▶ DATASET RECORDS
━━━━━━━━━━━━━━━━━━━━━━━━━━━━━━

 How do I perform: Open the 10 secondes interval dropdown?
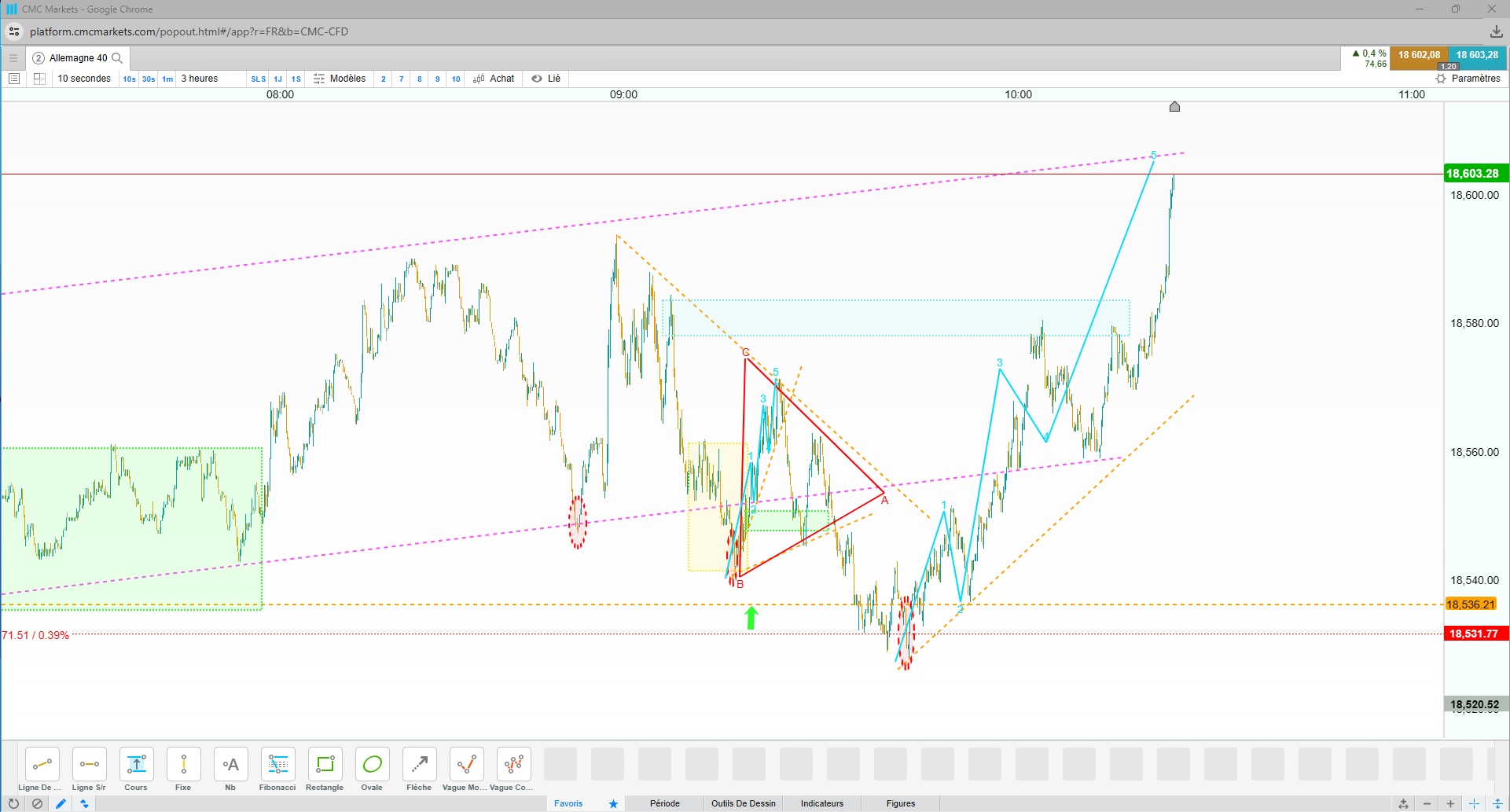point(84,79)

━━━━━━━━━━━━━━━━━━━━━━━━━━━━━━

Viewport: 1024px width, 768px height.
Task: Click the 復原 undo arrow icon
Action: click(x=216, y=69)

━━━━━━━━━━━━━━━━━━━━━━━━━━━━━━

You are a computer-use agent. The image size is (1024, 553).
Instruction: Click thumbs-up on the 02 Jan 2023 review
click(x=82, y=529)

━━━━━━━━━━━━━━━━━━━━━━━━━━━━━━

▶ REQUIRED WORK
Quote the lines starting at the one containing "How do I perform: Open" and ending at the one containing "point(84,79)", with no pictures in your answer.

▶ OUTPUT FOR THIS EXERCISE
 How do I perform: Open the 10 secondes interval dropdown?
point(84,79)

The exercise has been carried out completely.